_Required work_
In the entries below, count every line with the word "computer". Return only the count.
◇ ◇ ◇ ◇
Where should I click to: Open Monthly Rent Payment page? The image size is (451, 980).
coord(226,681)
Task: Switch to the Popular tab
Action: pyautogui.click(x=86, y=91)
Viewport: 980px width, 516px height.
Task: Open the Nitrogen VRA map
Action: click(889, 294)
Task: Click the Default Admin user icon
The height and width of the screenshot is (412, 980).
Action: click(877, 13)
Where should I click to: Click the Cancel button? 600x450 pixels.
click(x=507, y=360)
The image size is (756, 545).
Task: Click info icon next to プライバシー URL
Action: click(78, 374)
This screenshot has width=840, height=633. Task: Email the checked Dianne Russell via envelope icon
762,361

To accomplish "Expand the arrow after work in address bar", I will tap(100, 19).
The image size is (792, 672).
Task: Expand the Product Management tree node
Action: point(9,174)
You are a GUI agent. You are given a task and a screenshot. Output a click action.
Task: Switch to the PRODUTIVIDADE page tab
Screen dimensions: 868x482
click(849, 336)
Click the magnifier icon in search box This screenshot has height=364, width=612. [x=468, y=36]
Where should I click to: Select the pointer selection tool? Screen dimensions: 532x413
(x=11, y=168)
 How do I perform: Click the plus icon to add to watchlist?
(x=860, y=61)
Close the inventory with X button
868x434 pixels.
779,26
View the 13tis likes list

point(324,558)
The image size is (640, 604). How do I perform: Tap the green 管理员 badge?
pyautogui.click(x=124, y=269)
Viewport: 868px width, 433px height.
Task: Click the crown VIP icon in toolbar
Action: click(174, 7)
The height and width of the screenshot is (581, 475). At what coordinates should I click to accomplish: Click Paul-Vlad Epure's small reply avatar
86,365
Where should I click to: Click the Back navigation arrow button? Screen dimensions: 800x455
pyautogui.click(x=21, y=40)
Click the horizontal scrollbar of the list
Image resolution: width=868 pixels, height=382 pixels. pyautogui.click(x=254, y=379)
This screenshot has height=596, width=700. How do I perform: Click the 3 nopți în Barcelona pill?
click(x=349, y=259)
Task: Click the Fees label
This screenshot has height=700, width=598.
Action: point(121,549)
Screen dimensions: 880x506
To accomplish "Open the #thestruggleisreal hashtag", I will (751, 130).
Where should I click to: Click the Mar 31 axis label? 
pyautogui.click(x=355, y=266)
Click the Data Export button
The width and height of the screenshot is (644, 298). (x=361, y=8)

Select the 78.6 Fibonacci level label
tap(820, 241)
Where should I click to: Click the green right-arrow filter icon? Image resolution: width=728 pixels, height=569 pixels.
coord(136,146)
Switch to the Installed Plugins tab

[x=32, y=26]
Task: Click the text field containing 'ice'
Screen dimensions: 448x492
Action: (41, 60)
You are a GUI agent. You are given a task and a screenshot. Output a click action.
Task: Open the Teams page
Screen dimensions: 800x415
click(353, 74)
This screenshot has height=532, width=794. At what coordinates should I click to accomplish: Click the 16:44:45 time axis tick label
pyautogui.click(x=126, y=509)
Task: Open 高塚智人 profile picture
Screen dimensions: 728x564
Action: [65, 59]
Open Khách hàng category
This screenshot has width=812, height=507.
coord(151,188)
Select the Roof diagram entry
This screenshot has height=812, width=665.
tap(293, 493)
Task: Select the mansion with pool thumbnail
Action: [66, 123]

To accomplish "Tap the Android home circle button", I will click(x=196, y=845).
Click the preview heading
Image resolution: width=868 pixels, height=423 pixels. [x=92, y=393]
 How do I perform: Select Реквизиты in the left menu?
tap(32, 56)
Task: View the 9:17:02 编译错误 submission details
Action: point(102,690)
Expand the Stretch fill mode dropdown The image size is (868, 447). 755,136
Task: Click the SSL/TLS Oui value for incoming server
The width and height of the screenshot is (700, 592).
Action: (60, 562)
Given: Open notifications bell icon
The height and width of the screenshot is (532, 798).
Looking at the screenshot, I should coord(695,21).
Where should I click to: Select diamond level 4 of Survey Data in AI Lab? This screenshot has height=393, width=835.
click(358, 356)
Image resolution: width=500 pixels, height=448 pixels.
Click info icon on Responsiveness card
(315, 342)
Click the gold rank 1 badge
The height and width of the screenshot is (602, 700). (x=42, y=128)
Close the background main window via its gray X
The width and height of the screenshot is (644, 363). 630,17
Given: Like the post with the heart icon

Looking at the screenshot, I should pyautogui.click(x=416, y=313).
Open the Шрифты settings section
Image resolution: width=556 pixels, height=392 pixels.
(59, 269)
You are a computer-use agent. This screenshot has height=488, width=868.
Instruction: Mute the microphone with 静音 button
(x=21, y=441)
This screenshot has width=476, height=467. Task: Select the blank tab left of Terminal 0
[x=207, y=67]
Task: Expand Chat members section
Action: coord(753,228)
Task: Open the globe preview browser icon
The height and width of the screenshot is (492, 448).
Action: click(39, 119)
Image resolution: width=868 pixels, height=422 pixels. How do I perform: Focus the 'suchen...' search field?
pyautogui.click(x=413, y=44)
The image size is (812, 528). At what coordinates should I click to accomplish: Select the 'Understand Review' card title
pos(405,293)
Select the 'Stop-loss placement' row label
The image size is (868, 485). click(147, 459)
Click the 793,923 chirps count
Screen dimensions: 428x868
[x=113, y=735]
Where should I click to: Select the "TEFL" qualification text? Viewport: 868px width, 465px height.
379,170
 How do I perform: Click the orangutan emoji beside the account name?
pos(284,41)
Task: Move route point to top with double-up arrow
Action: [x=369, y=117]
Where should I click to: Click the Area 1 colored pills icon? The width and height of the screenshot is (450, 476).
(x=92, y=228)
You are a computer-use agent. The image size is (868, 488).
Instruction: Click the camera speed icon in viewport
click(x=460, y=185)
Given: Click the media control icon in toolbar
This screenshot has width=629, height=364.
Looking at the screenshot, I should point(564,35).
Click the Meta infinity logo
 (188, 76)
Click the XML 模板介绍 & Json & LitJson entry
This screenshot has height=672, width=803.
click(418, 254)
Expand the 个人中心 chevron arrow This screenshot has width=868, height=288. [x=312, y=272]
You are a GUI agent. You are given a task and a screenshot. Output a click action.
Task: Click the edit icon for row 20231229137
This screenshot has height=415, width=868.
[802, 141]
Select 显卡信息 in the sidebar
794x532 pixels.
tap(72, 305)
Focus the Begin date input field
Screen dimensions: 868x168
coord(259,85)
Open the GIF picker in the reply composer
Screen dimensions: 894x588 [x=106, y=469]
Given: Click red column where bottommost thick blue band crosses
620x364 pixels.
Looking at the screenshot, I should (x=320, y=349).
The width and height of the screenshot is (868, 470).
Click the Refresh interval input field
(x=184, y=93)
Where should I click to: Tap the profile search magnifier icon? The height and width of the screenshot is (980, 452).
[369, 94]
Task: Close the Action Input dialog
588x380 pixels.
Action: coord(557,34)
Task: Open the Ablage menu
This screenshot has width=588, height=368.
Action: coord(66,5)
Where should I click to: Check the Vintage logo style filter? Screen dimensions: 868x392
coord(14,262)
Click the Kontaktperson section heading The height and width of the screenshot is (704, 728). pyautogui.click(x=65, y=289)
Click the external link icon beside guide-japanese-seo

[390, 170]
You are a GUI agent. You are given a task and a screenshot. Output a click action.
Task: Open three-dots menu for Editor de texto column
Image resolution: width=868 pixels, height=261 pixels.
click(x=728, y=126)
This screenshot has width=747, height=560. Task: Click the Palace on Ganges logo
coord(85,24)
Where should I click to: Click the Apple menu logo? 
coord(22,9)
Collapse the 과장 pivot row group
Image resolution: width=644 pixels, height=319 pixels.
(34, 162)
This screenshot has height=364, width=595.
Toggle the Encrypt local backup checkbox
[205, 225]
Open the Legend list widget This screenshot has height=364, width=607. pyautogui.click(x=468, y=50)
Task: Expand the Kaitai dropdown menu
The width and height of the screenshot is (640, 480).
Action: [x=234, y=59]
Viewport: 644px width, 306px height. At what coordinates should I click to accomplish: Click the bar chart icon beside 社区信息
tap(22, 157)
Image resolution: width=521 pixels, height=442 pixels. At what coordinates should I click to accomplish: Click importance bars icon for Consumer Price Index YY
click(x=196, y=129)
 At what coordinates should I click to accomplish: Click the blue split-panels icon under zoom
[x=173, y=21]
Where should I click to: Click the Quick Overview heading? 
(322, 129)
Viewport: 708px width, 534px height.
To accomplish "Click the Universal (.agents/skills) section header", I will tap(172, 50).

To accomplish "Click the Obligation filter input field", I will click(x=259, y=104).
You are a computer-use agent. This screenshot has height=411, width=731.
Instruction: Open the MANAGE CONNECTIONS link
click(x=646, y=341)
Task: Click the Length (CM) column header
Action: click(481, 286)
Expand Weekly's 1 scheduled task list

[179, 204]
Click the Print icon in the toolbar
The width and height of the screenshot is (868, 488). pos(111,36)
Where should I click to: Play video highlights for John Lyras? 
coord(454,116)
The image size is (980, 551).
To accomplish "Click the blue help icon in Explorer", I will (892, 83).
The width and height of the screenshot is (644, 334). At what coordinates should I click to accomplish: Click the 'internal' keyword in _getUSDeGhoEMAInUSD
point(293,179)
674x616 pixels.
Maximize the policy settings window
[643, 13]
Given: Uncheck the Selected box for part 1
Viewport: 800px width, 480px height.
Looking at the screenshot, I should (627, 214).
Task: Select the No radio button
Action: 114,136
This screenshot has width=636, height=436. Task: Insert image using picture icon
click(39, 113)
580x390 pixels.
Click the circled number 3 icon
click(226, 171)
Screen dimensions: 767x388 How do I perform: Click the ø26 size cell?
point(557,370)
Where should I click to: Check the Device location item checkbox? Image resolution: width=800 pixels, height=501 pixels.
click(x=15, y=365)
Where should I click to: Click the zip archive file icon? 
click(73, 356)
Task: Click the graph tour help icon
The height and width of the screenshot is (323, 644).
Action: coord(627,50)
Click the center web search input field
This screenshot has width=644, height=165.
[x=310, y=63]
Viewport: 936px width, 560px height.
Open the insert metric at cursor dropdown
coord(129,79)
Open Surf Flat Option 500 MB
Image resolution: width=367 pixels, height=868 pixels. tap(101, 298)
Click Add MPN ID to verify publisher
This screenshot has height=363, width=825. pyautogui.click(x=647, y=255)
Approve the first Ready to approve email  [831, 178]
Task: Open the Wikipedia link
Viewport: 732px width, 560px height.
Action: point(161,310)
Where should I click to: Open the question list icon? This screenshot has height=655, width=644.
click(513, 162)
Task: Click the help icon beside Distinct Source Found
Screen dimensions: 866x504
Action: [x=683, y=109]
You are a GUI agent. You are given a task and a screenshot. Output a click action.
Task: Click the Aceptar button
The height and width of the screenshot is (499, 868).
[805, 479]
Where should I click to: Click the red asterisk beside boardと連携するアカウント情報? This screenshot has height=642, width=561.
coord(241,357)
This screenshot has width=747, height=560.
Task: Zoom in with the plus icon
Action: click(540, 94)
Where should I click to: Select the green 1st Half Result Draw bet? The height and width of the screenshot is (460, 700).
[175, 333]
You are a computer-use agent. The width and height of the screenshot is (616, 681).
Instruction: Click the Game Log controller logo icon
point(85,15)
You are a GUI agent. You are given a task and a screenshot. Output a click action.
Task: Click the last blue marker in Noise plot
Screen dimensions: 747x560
◇ ◇ ◇ ◇
_Result_
4